A Guide to NIST Standards and Frameworks

October 4, 2022 | By IANS Research

As a general best practice, organizations of all sizes try to adhere to widely accepted security standards and frameworks.  This piece details key NIST frameworks and provides an overview for adoption to improve your organization’s security posture.  

What are NIST Frameworks?

NIST is a non-regulatory agency that works alongside industry and academia to offer guidance in many disciplines and technologies which include managing and reducing cybersecurity risks. NIST frameworks are designed to bring uniformity to cybersecurity and limit risk, while promoting innovation by advancing and improving security quality standards. NIST continues to add new security documents to provide valuable infosec guidance, such as it’s Zero Trust Architecture framework, and Supply Chain Risk Management (see below) along with working to aid small businesses and emerging technologies. 

Key NIST security frameworks are outlined below. 

NIST Cybersecurity Framework (CSF) 

A key security document, the NIST Cybersecurity Framework is designed to encourage organizations to align and prioritize cybersecurity activities with business/mission requirements. Adopting the CSF has been invaluable in helping security teams assess and identify cybersecurity risks as part of a standardized risk management process.  

Federal agencies and their contractors must comply with NIST’s CSF. Private sector businesses are not required to comply with NIST standards, but there are many benefits to doing so. Organizations of any size, and any degree of security risk or sophistication, can use this framework to improve their security and resilience. A powerful, flexible framework, many major organizations and agencies use guidance from NIST’s CSF as a security standard.  

NIST Risk Management Framework (RMF)   

NIST’s Risk Management Framework was designed to integrate security, privacy, and supply chain management issues into the development life cycle of a system or environment. The framework can be applied to new systems and legacy systems, and to any type of technology within an organization. The RMF provides a comprehensive, flexible, repeatable and measurable seven-step process that any organization can use to manage information security and privacy risk. Fully reinforcing risk management across an organization’s functions, the RMF links to a suite of supporting NIST standards and guidelines. 

NIST Privacy Framework (PF)

The NIST Privacy Framework improves privacy through enterprise risk management. A voluntary framework, the PF helps organizations consider critical questions including:  

  • Do we consider the privacy impacts to individuals as we develop our systems, products, and services?  
  • Do we manage privacy risks in a consistent way?  
  • Does our privacy program adapt to organization needs and current regulatory requirements? 

The PF supports ethical decision-making in product design and deployment and optimizes beneficial uses of data while minimizing adverse consequences. NIST’s Privacy Framework is a flexible and practical tool that is adaptable to any organization's role in the data processing ecosystem.  

A helpful related NIST privacy document, the new NIST SP 800-53B, Control Baselines for Information Systems and Organizations contains three security baselines and one privacy baseline established for federal agencies to support their specific requirements. 

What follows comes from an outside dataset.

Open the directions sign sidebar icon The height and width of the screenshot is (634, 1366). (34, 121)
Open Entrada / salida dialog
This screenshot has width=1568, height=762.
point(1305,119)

NIST Controlled Unclassified Information (CUI) Framework

NIST’s CUI Framework 800-171 is a subset of requirements taken directly from the NIST Privacy Framework 800-53 publication that specifically apply to controlled unclassified information shared by the federal government with a non-federal entity. The controls protect CUI in non-federal IT systems from unauthorized disclosure. The CUI provides guidance to ensure certain types of federal information are protected when processed, stored, and used in non-federal information systems.  

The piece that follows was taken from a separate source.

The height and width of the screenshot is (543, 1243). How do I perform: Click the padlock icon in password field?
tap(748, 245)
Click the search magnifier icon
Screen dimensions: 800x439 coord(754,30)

The CUI framework is beneficial as it standardizes methods for U.S. government agencies and the military to handle unclassified information requiring safeguarding and promotes authorized information-sharing. 

READ: Creating NIST-Compliant CUI Data Flows 

NIST Cyber Supply Chain Risk Management (C-SCRM)  

Supply chains are becoming increasingly complex, which makes them prime targets for cybercriminals. NIST’s Cyber Supply Chain Risk Management Framework helps organizations to reduce the cybersecurity risks in their supply chains and highlights any increased security risks an organization’s supply chain. C-SCRM provides a process of identifying, assessing, and mitigating the risks associated with the interconnection of IT and OT product and service supply chains. 

C-SCRM frameworks help to decrease the chances of supply chain incident by improving an organization’s ability to effectively detect, respond, and recover from security incidents that could result in significant business disruptions. 

NIST security framework adoption within your organization should be considered a long-term, iterative process implemented gradually. While they can be challenging to implement, NIST frameworks are a valuable investment significantly bolstering the security maturity of your organization, regardless of stage.  

Although reasonable efforts will be made to ensure the completeness and accuracy of the information contained in our blog posts, no liability can be accepted by IANS or our Faculty members for the results of any actions taken by individuals or firms in connection with such information, opinions, or advice.